Rarely do I leave a theater feeling I've seen a play so overwhelming and important that I have to tell friends they shouldn't miss it. Plays come and go, but their issues remain long after their runs. Cherry Docs by Canadian David Gow is a play that will stay because its issues demand immediate attention, its writing is clear and characters human, and its actors in this performance are superlative.
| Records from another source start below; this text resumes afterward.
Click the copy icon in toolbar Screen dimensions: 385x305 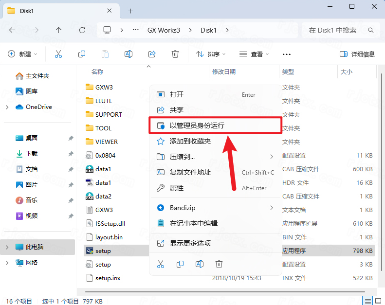(x=82, y=54)
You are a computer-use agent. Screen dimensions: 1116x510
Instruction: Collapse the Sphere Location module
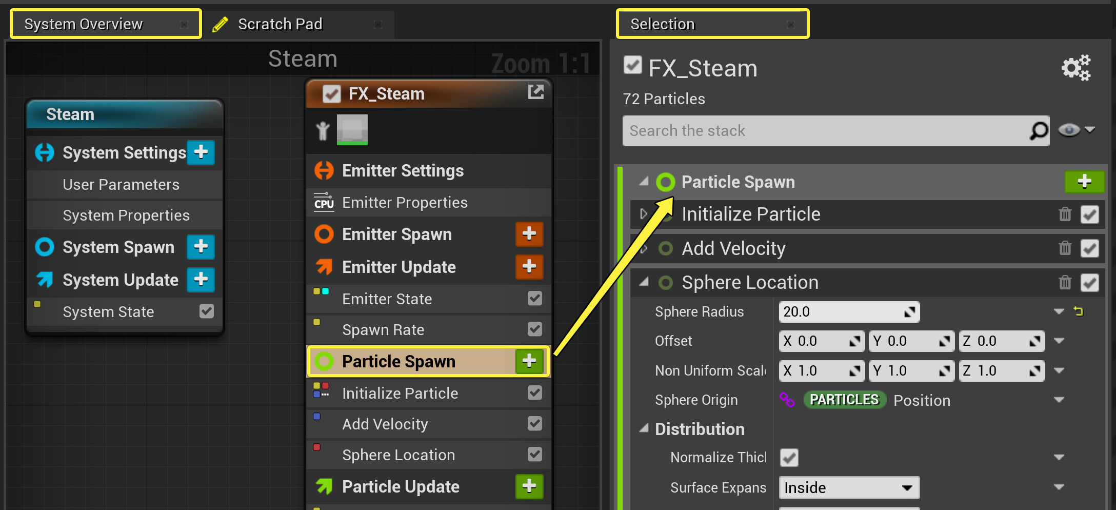click(x=644, y=282)

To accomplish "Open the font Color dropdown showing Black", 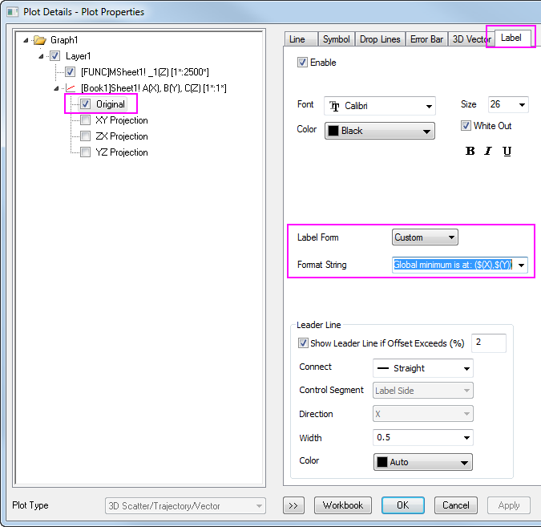I will (380, 131).
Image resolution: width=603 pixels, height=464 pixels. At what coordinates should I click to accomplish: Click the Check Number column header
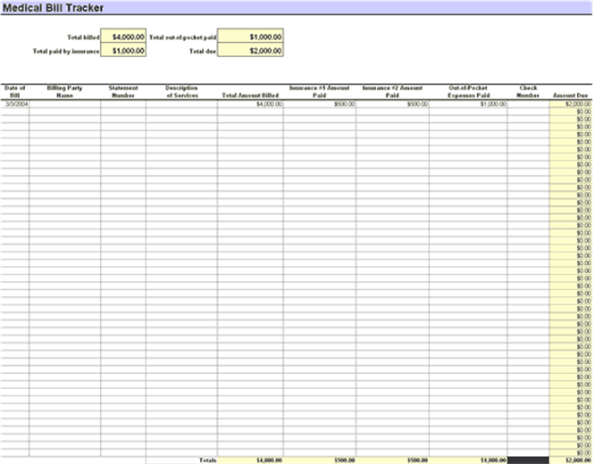[528, 92]
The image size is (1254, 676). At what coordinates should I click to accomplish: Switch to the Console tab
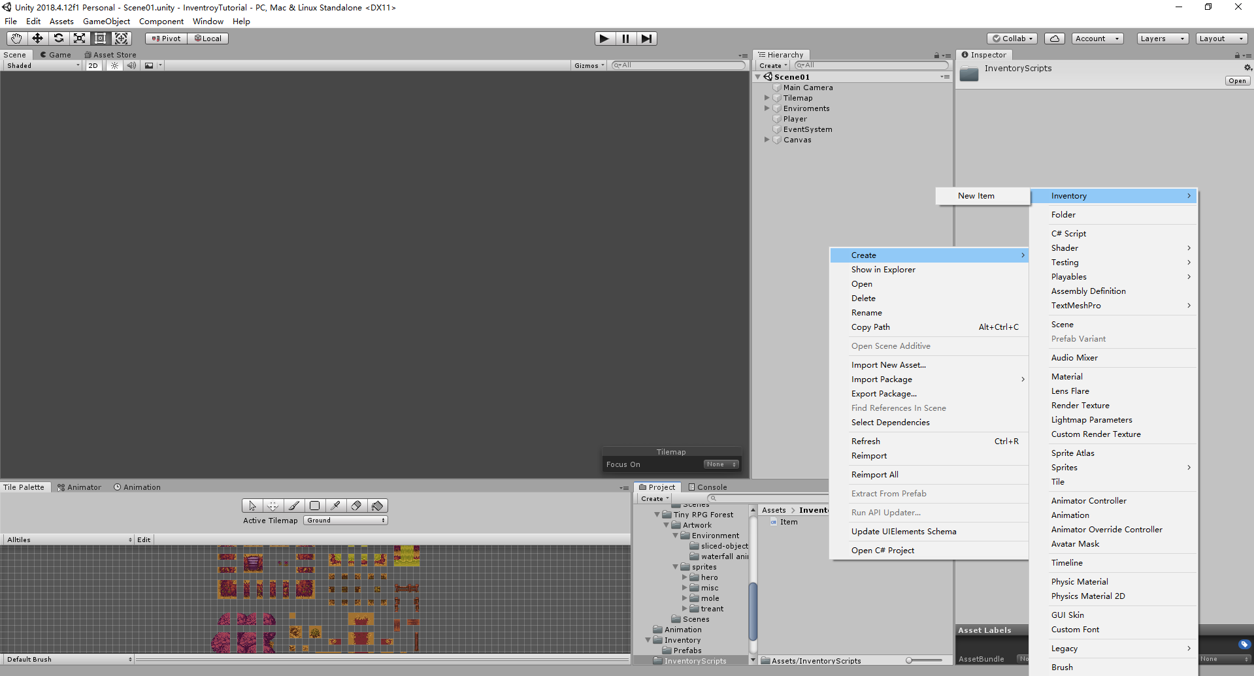point(712,487)

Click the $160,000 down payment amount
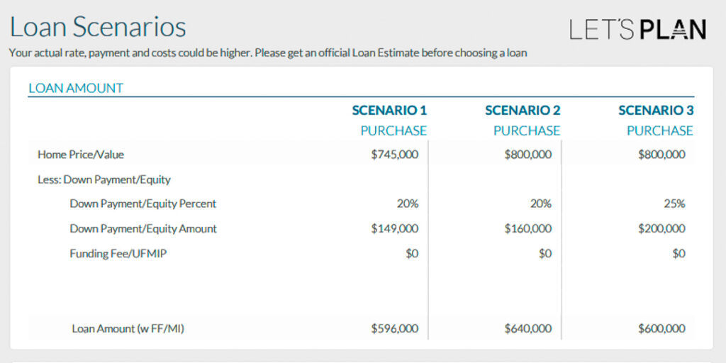tap(528, 229)
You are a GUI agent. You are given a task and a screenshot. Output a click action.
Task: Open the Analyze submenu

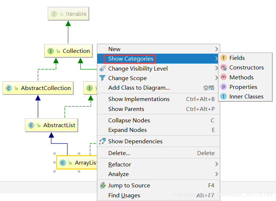pyautogui.click(x=217, y=174)
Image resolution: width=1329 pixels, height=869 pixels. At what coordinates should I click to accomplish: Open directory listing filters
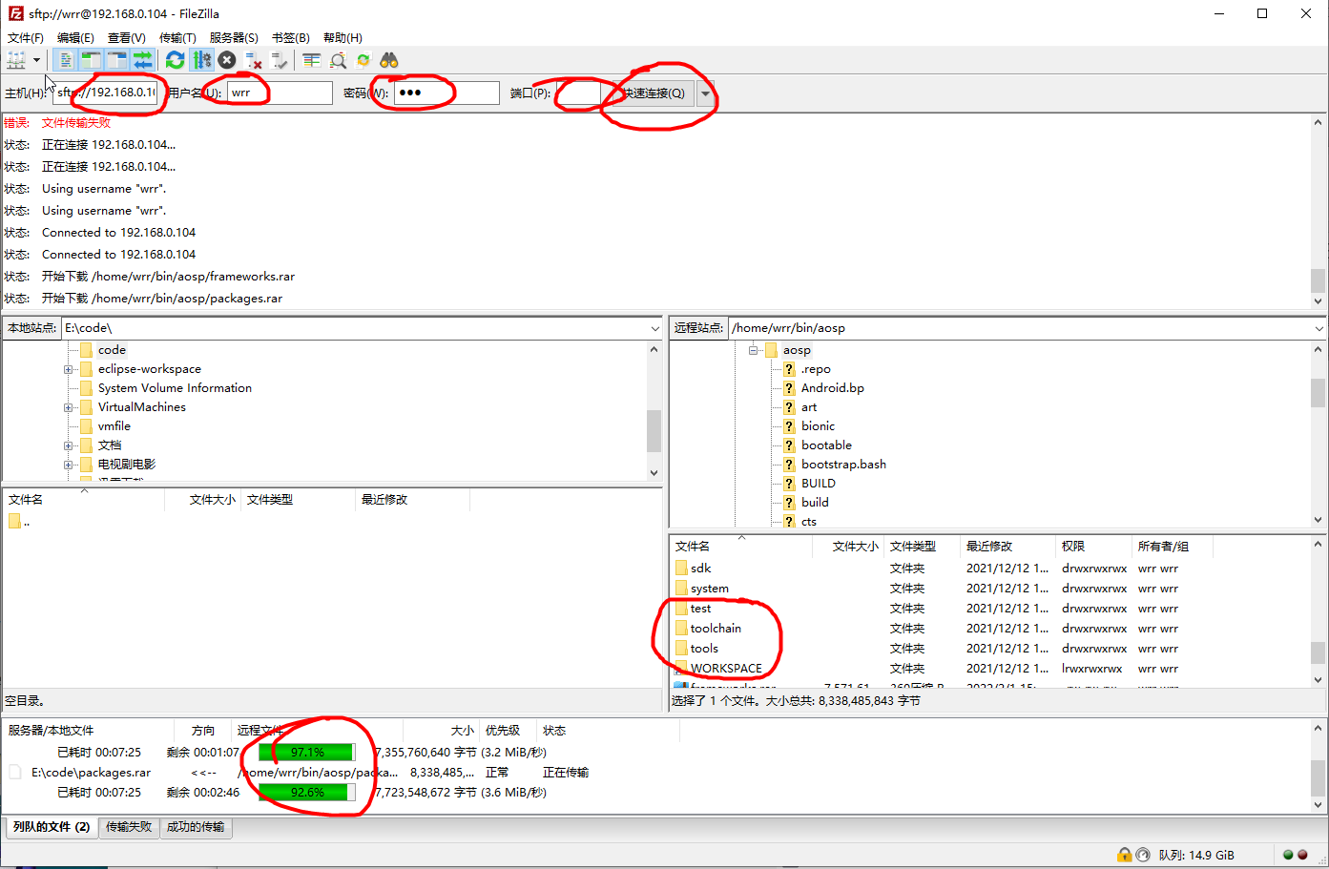310,59
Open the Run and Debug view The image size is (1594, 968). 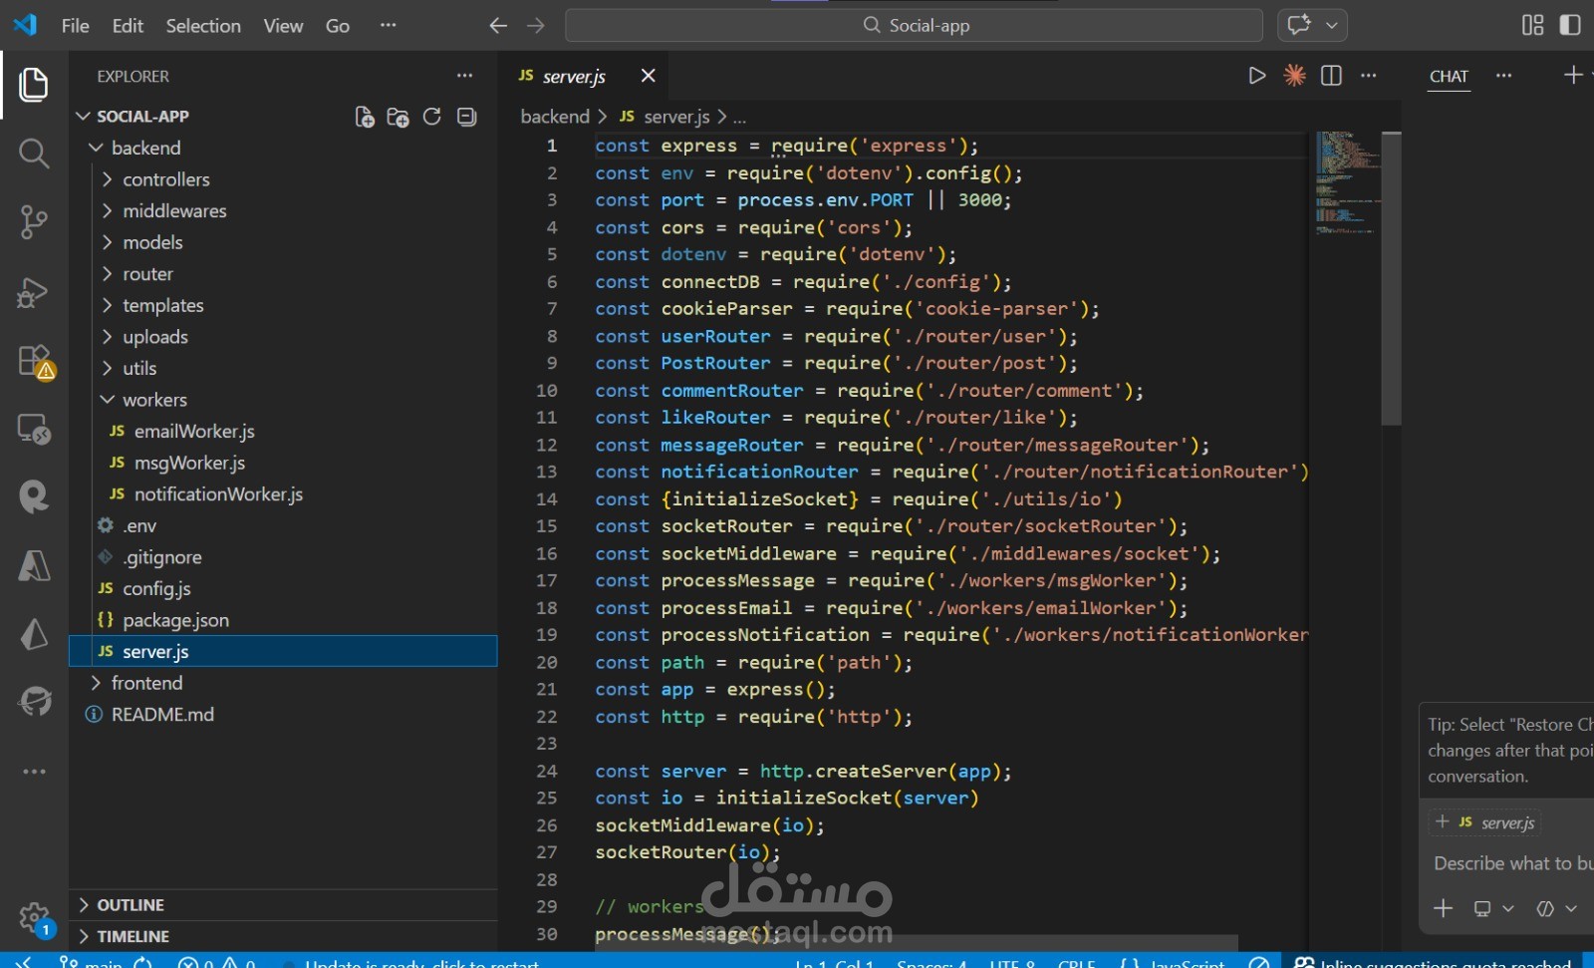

Maximilian Osinki plays Mike, a white supremacist skin head youth gang member with a certainty that gave me the feeling he has studied gang mentality. He longs to be a part of something important for his people, both socially and politically. He's a youthful troublemaker, easily indoctrinated into the white racist youth movement. He recites anti-Semitic cliche lines with conviction. He has committed a thoughtless, defenseless murder or an Indian man for no other reason than he was drunk. And a racist.

However it's his reversal in this play that puzzles me. While in solitary confinement he realizes he can work to save other white trash youth from the same fate when they act on their murderous hatred. This is way too easy a liberal out. Is David Gow saying we shouldn't worry about skinhead gangs because eventually they will take care of themselves? That prison is the best place to reprogram hatred? Any and all of us who have been in prison know that just ain't so. Sounds like an utopian a solution to the very real and age old problem of containing racially motivated violence. Gow has thought about the problem head on. But has he thought about the solution?

The solution is Danny Dunkleman, a nebbishy Jewish lawyer assigned to defend Mike's murder charges. Mark Zeisler gives Danny's character a very realistic, pragmatic professional life. He's a Jewish man defending a racist whom he personally loathes. Problem is he can't let that interfere with his pro bono role. And Mike knows it, accusing him of being a spineless liberal and worse, using the case to advance his own career. Nonetheless, Danny wants to win Mike over even if it's to make sure the trial isn't an embarrassment. He's not content to merely go to court then let Mike's sentence speak for the heinous bias crime of gang stomping murder.

How this plays out and the emotional mountain climb of both characters in this play is an evening you soon won't forget. Whether you're a Jew, any Other Other or neo-Nazi sympathizer there are thoughtful, current issues for everyone in Cherry Docs.